At the company for which I work, we've migrated over the last several years from a WAN consisting mostly of leased circuits and MPLS VPNs to running almost entirely on IPSec VPNs over the Internet. The biggest reason is cost: we work in what I only half-jokingly refer to on Twitter as #ExtremeRuralNetworking. Many of our WAN sites are in remote locations served by only one small rural LEC, with extremely long distances from the central office. Provisioning MPLS VPNs through nationwide carriers to these sites can be unbelievably expensive, sometimes 20-30 times the cost of a DSL circuit or an Internet T1, or even more. Frequently the only service available is based on some kind of long-range wireless technology. Sometimes local providers will sell you (or a nationwide MPLS provider) something that claims to be a terrestrial T1 but actually includes microwave hops. Occasionally a MPLS provider's backhaul network doubles or even triples the latency compared to an Internet path.
Our experience has been this: VoIP performance over Internet VPNs is almost as good as over MPLS VPNs with dedicated service planes. There is definitely a small percentage of the time that voice quality suffers, but when we asked our business units if they would rather have better voice quality or pay substantially larger WAN bills, the choice was easy. I would go so far as to say that 99+% of the time, most people can't distinguish between Internet VPN voice versus MPLS VPN voice.
Keeping in mind that we deal with relatively low call volume (i.e., we're not running call centers over Internet VPNs!), here are a few things I've learned in setting up VPNs for the best voice-over-VPN-over-Internet quality:
- Set up your QoS mostly the same way you would over private circuits or MPLS VPNs: put voice in a priority queue, reserve bandwidth for call control, use a scavenger class, etc.
- Shape your traffic to the physical capacity of the link; if you have a 1.5 Mb contract with a 100 Mb physical link, make sure you shape to 1.5 Mb.
- Avoid radically asymmetric circuits if the "up" speed is very slow.
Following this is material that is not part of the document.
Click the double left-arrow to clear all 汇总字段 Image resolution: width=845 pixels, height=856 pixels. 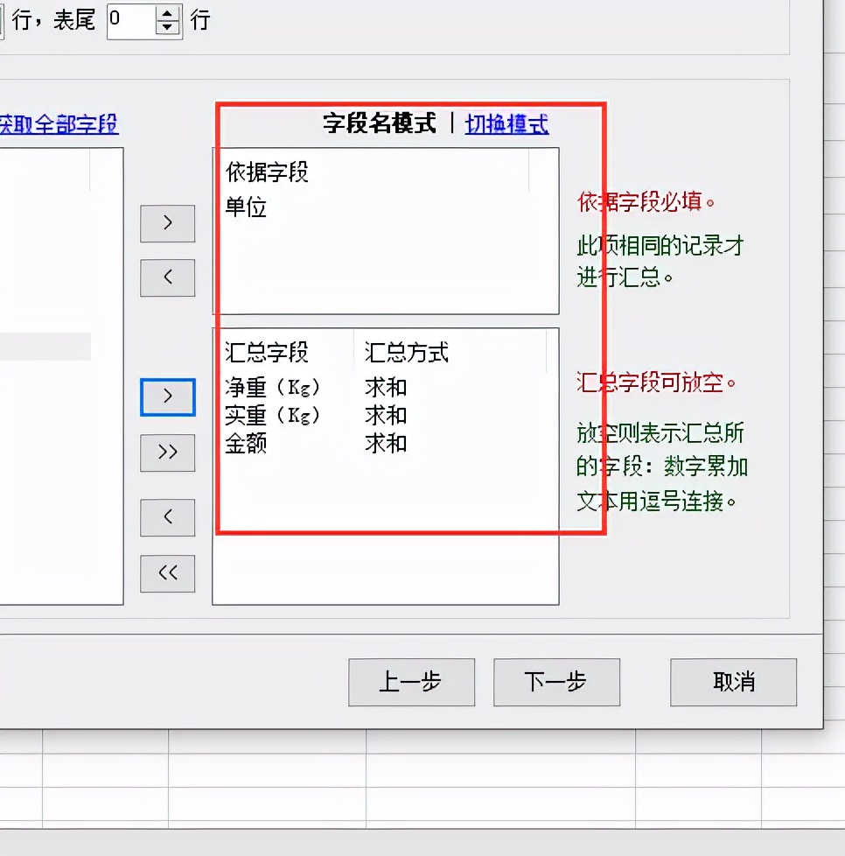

We had several sites with a 12 Mb "down" speed and a 768 kbps "up" speed; this proved to be mostly unworkable given our traffic patterns.
- Use the same providers where possible, and consider the number of AS hops between you and the target AS. This makes for better consistency between sites and streamlines troubleshooting. It also usually results in small reductions in latency, which make a big difference in voice quality.
- Latency is usually the biggest variable in VoIP over VPN setups. The modern Internet combined with good voice codecs is surprisingly good at dealing with packet loss and jitter, but latency is often highly variable, and as I said above, makes a bigger difference than I would have thought.
- Simple and consistent configurations make things easier, as always. We use Cisco DMVPN, which makes for a pretty easy configuration template.
- If you have more than one uplink, choose the one with the lowest latency as your primary, and check it periodically. Small providers frequently change their transit providers, and it's not uncommon to see big changes performance through the same small provider several times a year.
- Set user expectations. If your business knows you're saving them money and the price is that they have to switch to cell phones, long distance PSTN dialing, or POTS lines a few times a year, they'll deal with it.